ISLAMABAD: Mar 12 /DNA/: A new Policy Viewpoint released by the Pakistan Institute of Development Economics (PIDE) warns that escalating geopolitical tensions in the Middle East could trigger a sharp increase in global oil prices, posing serious risks for Pakistan’s inflation outlook, external balance, and overall economic stability. The study, authored by Dr. Abida Naurin, Assistant Professor and member of the Macro Policy Lab at PIDE, highlights Pakistan’s structural vulnerability due to its heavy dependence on imported petroleum and limited strategic reserves.
The report notes that rising geopolitical risks surrounding the Strait of Hormuz, a critical maritime corridor that carries about 20 percent of global seaborne oil trade, have already pushed crude oil prices upward in early 2026. As tensions linked to the US–Israel–Iran conflict intensify, the resulting uncertainty has added a significant geopolitical risk premium to global energy markets, increasing volatility in oil prices.

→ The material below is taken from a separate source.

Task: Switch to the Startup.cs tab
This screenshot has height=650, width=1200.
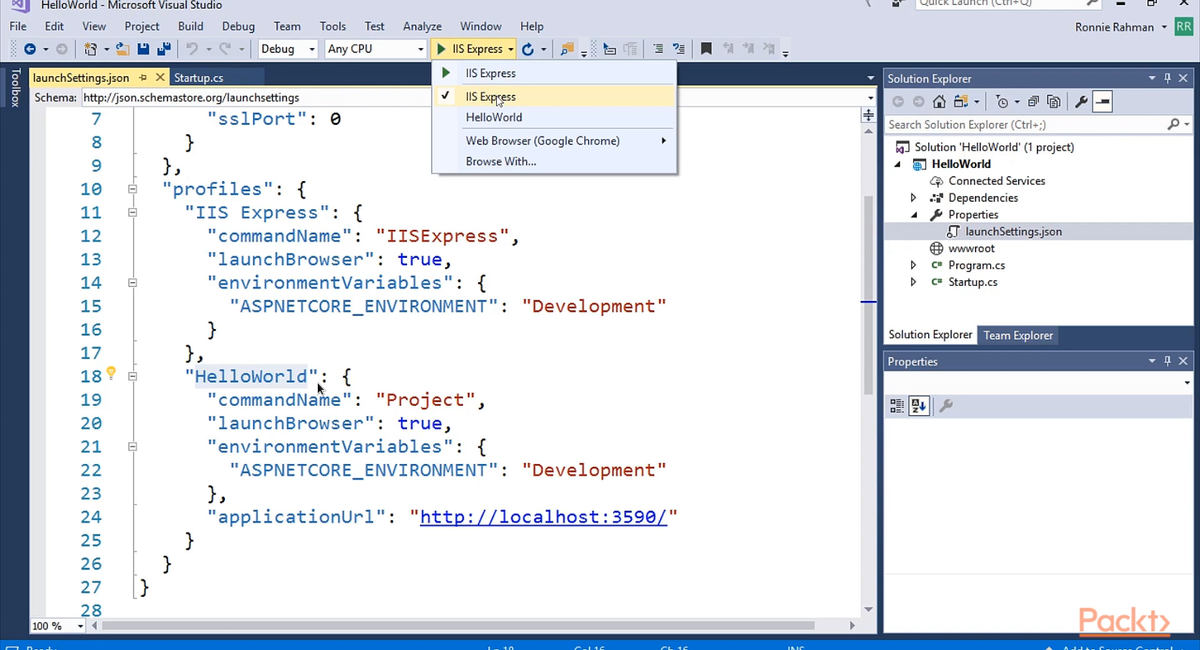Action: click(x=198, y=78)
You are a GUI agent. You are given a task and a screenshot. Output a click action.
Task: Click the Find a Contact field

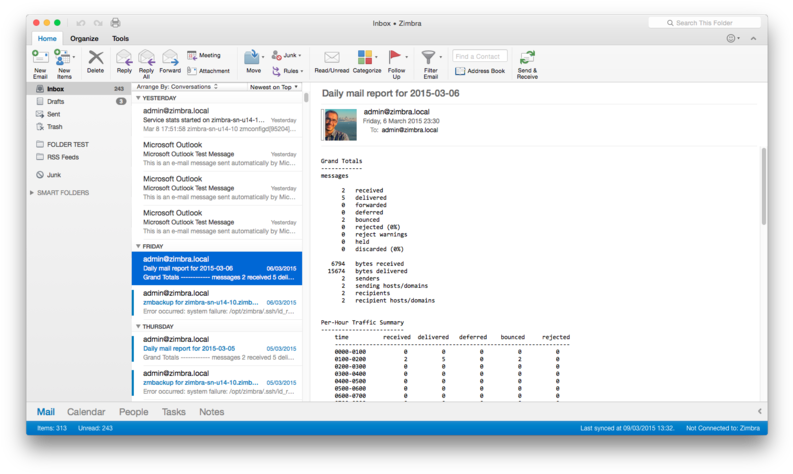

Pakistan remains particularly exposed to these developments because petroleum products account for nearly 30 percent of its total imports. According to the analysis, every $10 increase in global oil prices could raise Pakistan’s annual petroleum import bill by approximately $1.8–2.0 billion, while also transmitting inflationary pressures across the economy through higher transport, energy, and food costs.

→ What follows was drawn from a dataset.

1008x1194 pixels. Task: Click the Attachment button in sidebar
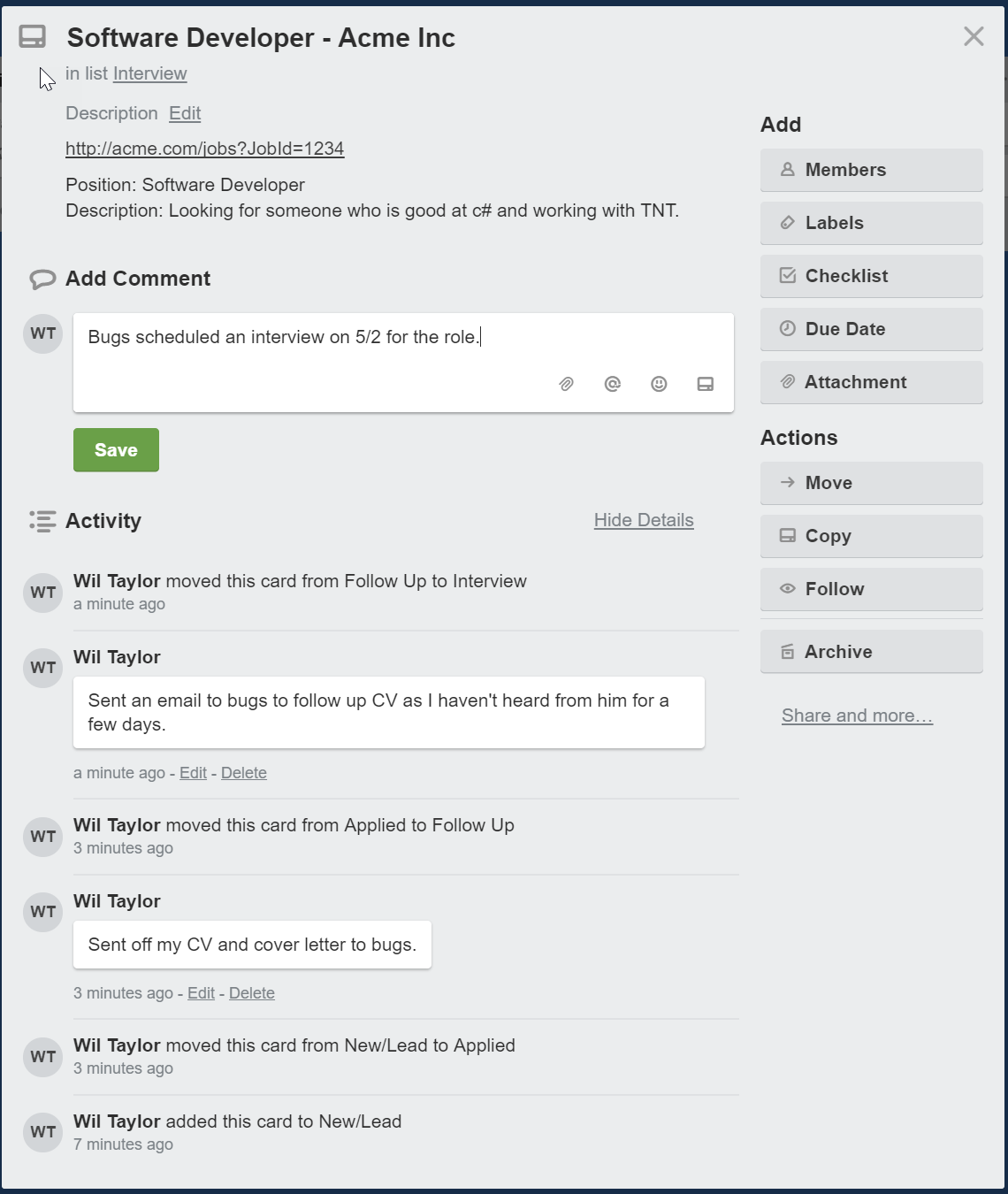coord(871,382)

The study warns that in a worst-case scenario—such as a three-month disruption in the Strait of Hormuz—global oil prices could surge to between $120 and $150 per barrel. Under such circumstances, Pakistan’s monthly petroleum import bill could rise sharply to between $3.5 and $4.5 billion, while consumer inflation could climb from around 7 percent to as high as 15–17 percent.
The research further highlights Pakistan’s structural exposure to energy shocks. The country imports nearly 80–85 percent of its petroleum requirements, with most shipments passing through a single maritime route via the Strait of Hormuz before reaching Karachi and Port Qasim. With petroleum reserves covering only about 10–14 days of consumption, Pakistan has limited buffers to absorb supply disruptions compared to regional peers such as India, which maintains significantly larger strategic reserves.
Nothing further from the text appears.